§ WHAT THE EXERCISE ASKS:
Copy the records word for word, from the line with "Task: Click Ответить" through the end of the records, and leave the pictures out.

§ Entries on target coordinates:
-- begin --

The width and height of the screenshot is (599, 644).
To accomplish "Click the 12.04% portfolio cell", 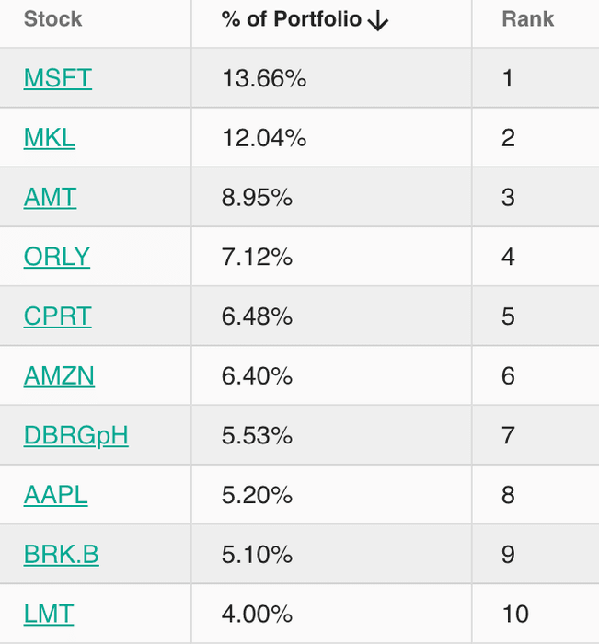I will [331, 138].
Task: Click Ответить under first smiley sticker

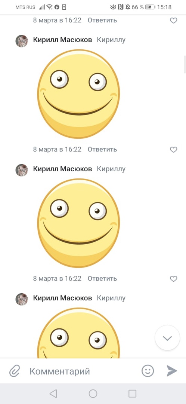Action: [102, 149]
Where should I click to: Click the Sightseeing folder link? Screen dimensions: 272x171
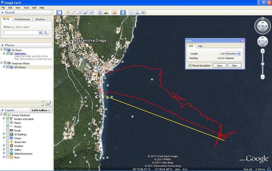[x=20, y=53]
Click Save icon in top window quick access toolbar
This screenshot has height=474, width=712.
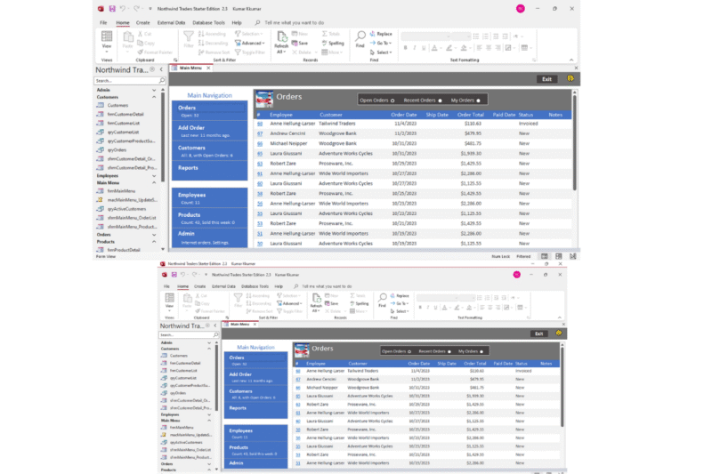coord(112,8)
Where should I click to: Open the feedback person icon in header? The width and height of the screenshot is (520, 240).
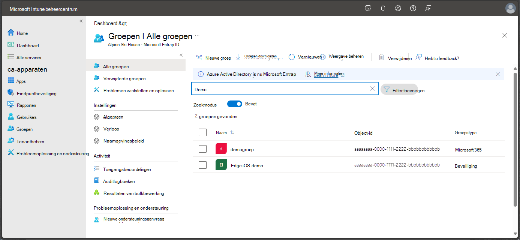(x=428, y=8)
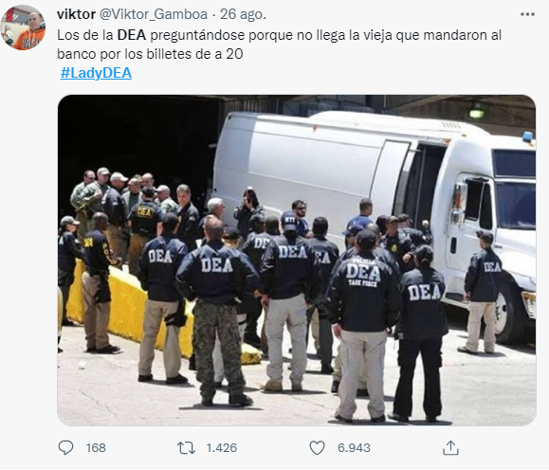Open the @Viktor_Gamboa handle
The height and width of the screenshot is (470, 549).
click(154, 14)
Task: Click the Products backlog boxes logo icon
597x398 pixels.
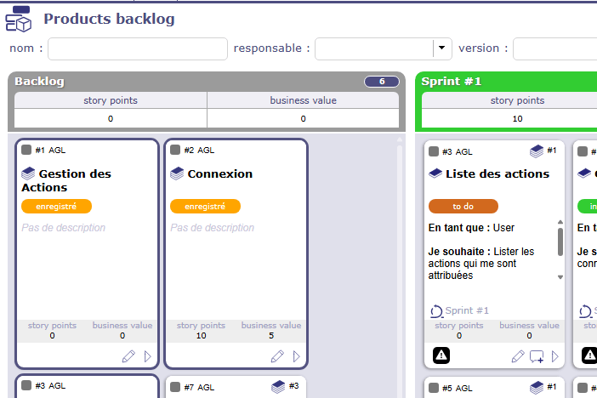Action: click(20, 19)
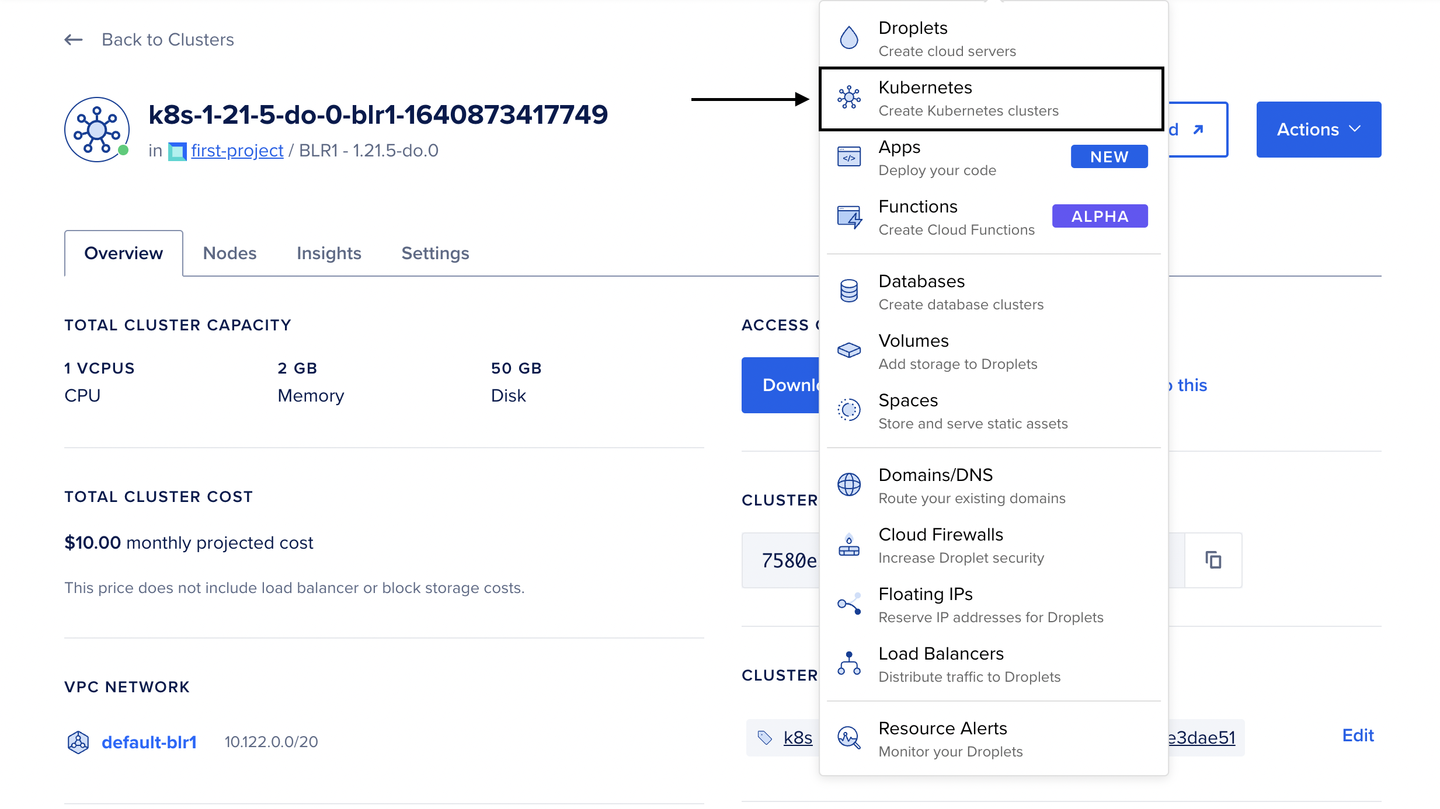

-- end --

§ COMPLETED TASK:
Task: Click Ответить under first smiley sticker

Action: [102, 149]
Where should I click to: Click the Sightseeing folder link? Screen dimensions: 272x171
[x=20, y=53]
Click Save icon in top window quick access toolbar
This screenshot has height=474, width=712.
coord(112,8)
Where should I click to: Open the feedback person icon in header? The width and height of the screenshot is (520, 240).
(x=428, y=8)
Open the @Viktor_Gamboa handle
The height and width of the screenshot is (470, 549).
click(154, 14)
Task: Click the Products backlog boxes logo icon
597x398 pixels.
Action: click(20, 19)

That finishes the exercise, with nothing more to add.